32. Use of form a crystals of 1- (6- (2-oxa-8-azaspiro [4.5] decan-8-yl) pyrimidin-4-yl) -4- (1H-1, 2, 3-triazol-1-yl) -1H-pyrazol-5-ol sodium according to any one of claims 1 or 2 or of a pharmaceutical composition according to claim 30 for the preparation of a medicament for the prevention and/or treatment of a disease associated with PHD activity.

33. The use according to claim 32, wherein the disease associated with PHD activity is selected from cardiovascular disease, chronic kidney disease, hematopoietic disorders, anaemia due to blood loss, iron deficiency anaemia, vitamin deficiency anaemia, hypoplastic and aplastic anaemia or hemolytic anaemia, anaemia due to iron utilization disorders, post-surgical operation related ischemic conditions and their continuous symptoms, surgical wound healing, cancer and damage to health conditions occurring during cancer treatment, continuous symptoms of acute and prolonged cerebral ischemic conditions.

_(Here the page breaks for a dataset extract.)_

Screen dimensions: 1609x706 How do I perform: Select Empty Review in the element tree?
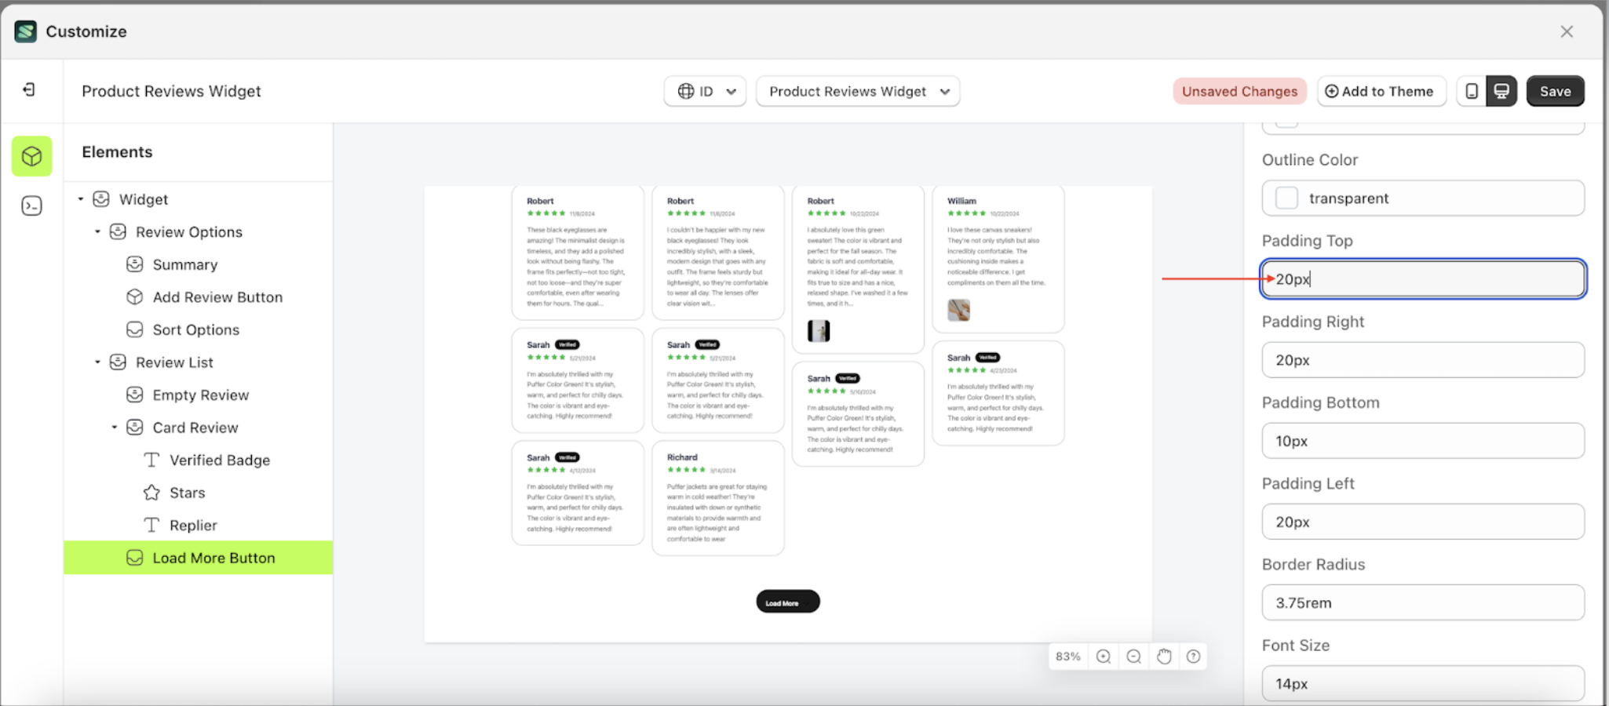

34. Use of form B crystals of 1- (6- (2-oxa-8-azaspiro [4.5] decan-8-yl) pyrimidin-4-yl) -4- (1H-1, 2, 3-triazol-1-yl) -1H-pyrazol-5-ol sodium according to any one of claims 3 to 5 or of a pharmaceutical composition according to claim 31 for the preparation of a medicament for the prevention and/or treatment of a disease associated with PHD activity.

35. The use according to claim 34, wherein the disease associated with PHD activity is selected from cardiovascular disease, chronic kidney disease, hematopoietic disorders, anaemia due to blood loss, iron deficiency anaemia, vitamin deficiency anaemia, hypoplastic and aplastic anaemia or hemolytic anaemia, anaemia due to iron utilization disorders, post-surgical operation related ischemic conditions and their continuous symptoms, surgical wound healing, cancer and damage to health conditions occurring during cancer treatment, continuous symptoms of acute and prolonged cerebral ischemic conditions.